The first moment I knew this movie would be something special was when Don interviews Tony about the job. It was perfectly executed in every way. Tony doesn’t want to do laundry and shine shoes, and Don isn’t going to kiss his ass to get him to take the job. No screaming match ensues. Tony just turns him down. Of course, he ends up taking the job, and it becomes a road trip/buddy picture, that’s a wonderful two-hander. That doesn’t mean you won’t get a cliche or two. It doesn’t mean there isn’t a scene that doesn’t quite work (I’m thinking about the Kentucky Fried Chicken bit). Yet you can forgive a few flaws in a film that warms your heart so much. In fact, I was shocked that some critics gave it a bad review. Glancing at what they had to say, I saw phrases like “white washed,” “cliche,” and “too safe.” Oh, shut up you scrooges! This isn’t supposed to be some deep dive into racism in the South in 1962. What this is, is a beautiful story about a friendship about two people that come from two different worlds, meeting and learning from each other; a wealthy, successful musician and him mentoring a big lug that doesn’t even realize he has a bit of racism in himself. The issues of racism have been tackled better, and more seriously, in other films. So the way this story was presented, I’m just fine with. We get subtle scenes, where a person is too naive to realize it’s possible that an African-American man hasn’t heard Chubby Checker, or eaten fried chicken.

We’ve all enjoyed seeing the scene in the trailer in which Don helps Tony write a letter to his wife. The full scene in the movie is a delight. It’s a combination of romance and humor that’s just lovely.

There are a few scenes where Don scolds Tony. One of them is after he catches him playing dice with other drivers and servants behind the building. He nicely tells him if he needs more money he’ll pay him more. Realizing Tony just likes to gamble, Don sternly tells him, “They didn’t have the choice whether to be inside or not. You did!” And as Tony opens the door for him, he’s told “Wipe the dirt off your knees.”

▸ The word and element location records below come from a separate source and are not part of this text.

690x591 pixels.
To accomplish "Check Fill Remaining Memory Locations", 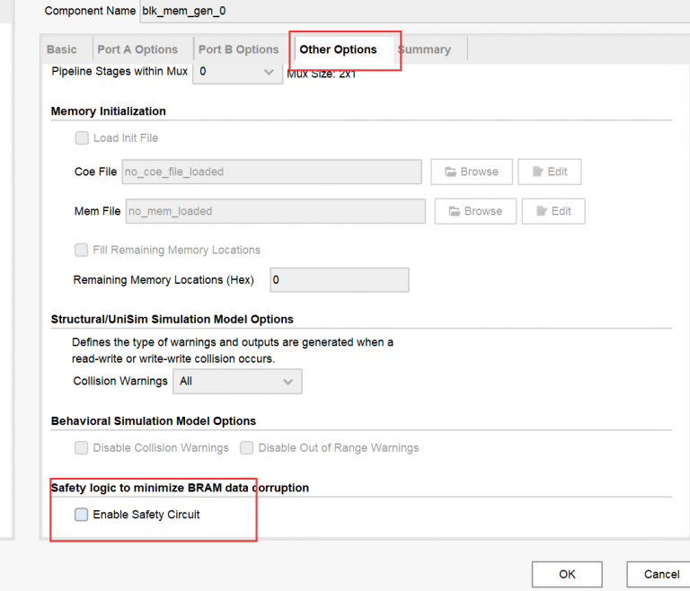I will (x=82, y=250).
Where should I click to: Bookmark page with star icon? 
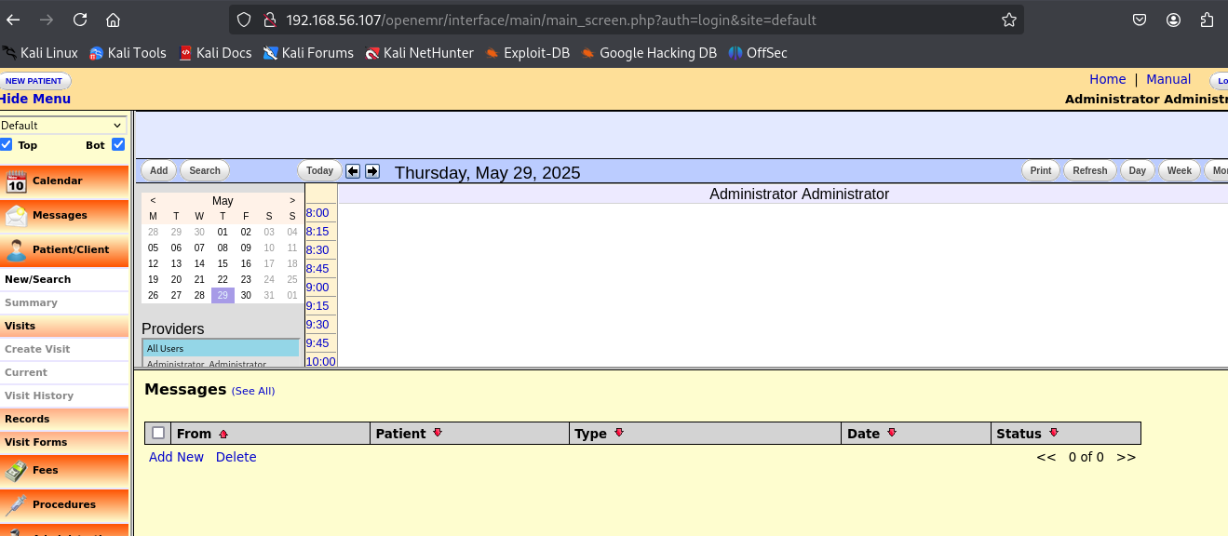[x=1008, y=20]
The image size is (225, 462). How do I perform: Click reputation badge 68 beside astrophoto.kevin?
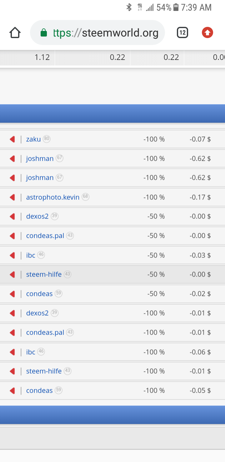point(85,197)
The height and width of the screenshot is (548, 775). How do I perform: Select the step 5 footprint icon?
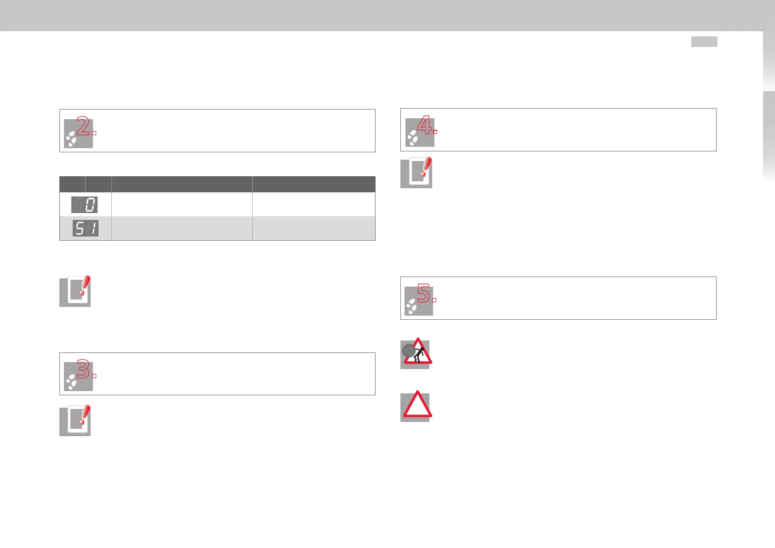(419, 300)
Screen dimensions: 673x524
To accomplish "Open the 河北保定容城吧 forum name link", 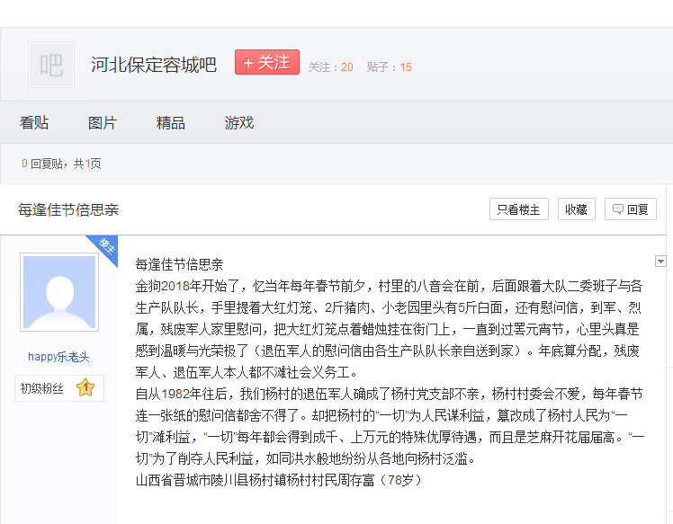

There will be other times when Tony gives it to Don. It, too, will be warranted.

The cinematography by Sean Porter is gorgeous, and lets us totally inhabit the world these guys live in.

Obviously, the soundtrack is solid. You hear Timmy Shaw, Little Richard, The Blackwells, Professor Longhair, Jack’s Four, Bob Kelly, The Blue Jays, Aretha Franklin, and of course, the Don Shirley Trio (It’s funny that the Italian singer — Frankie Valli — is barely heard in the background in one scene). Your fingers will be movin’ along to DeBussy and Chopin (Joe Pen, as Tony calls him). The original music/score is by Kris Bowers (Of Monsters and Men).

The movie was co-written by Nick Vallelonga, Tony’s son (he also plays one of the family members). One of the co-writers is also the director — Peter Farrelly. He and his brother are better known for their wacky comedies — There’s Something About Mary, Shallow Hal, Kingpin, and Dumb and Dumber. Who knew he had this in him? It’s a road trip that’s going to end up driving all the way up to the Oscars, and deservedly so. The performances are all excellent, and the cast has incredible chemistry.

This movie was two hours and 10 minutes, and I wanted it to go on for another two hours. I didn’t want to stop spending time with these guys. In fact, I was driving home from the theatre and at a stoplight. I thought about the ending of the movie, and just started bawling my eyes out. It was just such a beautiful experience to watch.

At the start of the movie, this Italian family is excitedly standing around the TV hoping Roger Maris is going to hit a home run. When he does, they all scream with excitement. This is the anticipation I have every time I enter the doors of a movie theatre, but I don’t usually get to leave with that kind of excitement. This time, I did.